EXERCISE DESCRIPTION
So long as no pictures are carried over, output the records below exactly.

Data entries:
********
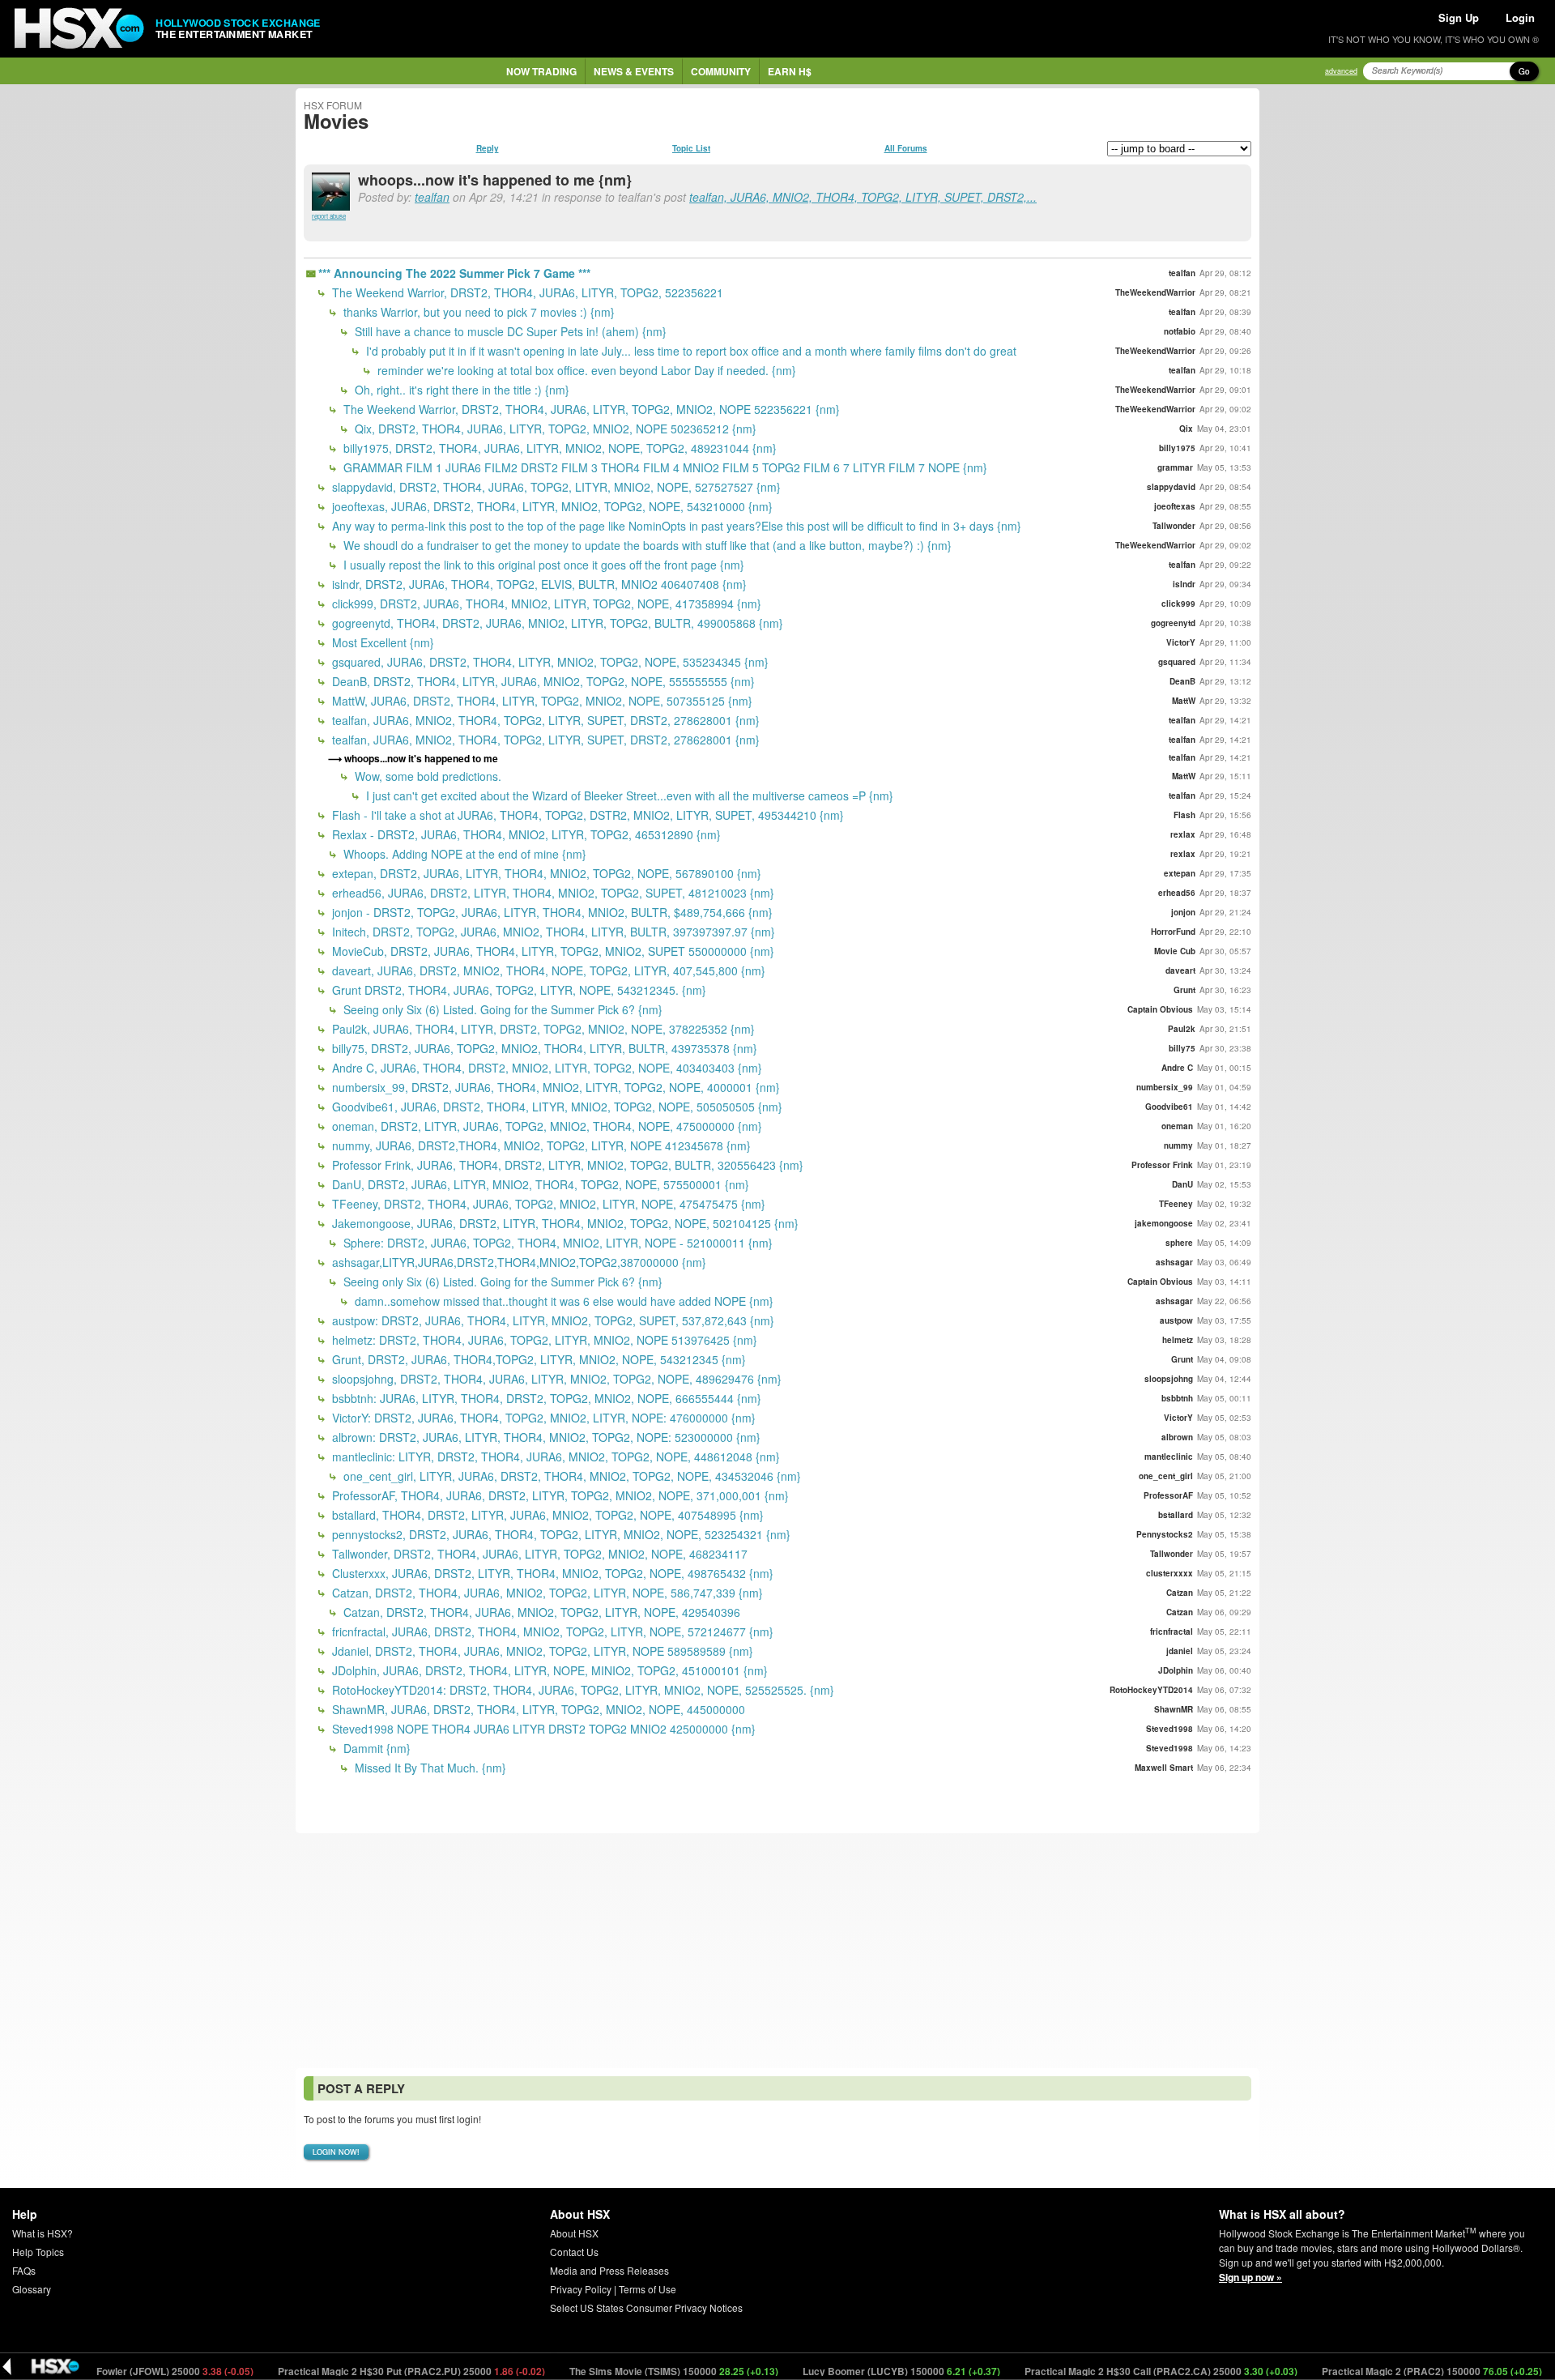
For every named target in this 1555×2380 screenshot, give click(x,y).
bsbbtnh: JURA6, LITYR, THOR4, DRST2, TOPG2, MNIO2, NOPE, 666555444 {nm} (545, 1398)
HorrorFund (1173, 931)
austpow (1176, 1320)
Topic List (691, 148)
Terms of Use (647, 2289)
********
COMPLETED TASK
For every named target in this 1555×2380 screenshot, give click(x,y).
bsbbtnh: JURA6, LITYR, THOR4, DRST2, TOPG2, MNIO2, NOPE, 666555444 {nm} (545, 1398)
HorrorFund (1173, 931)
austpow (1176, 1320)
Topic List (691, 148)
Terms of Use (647, 2289)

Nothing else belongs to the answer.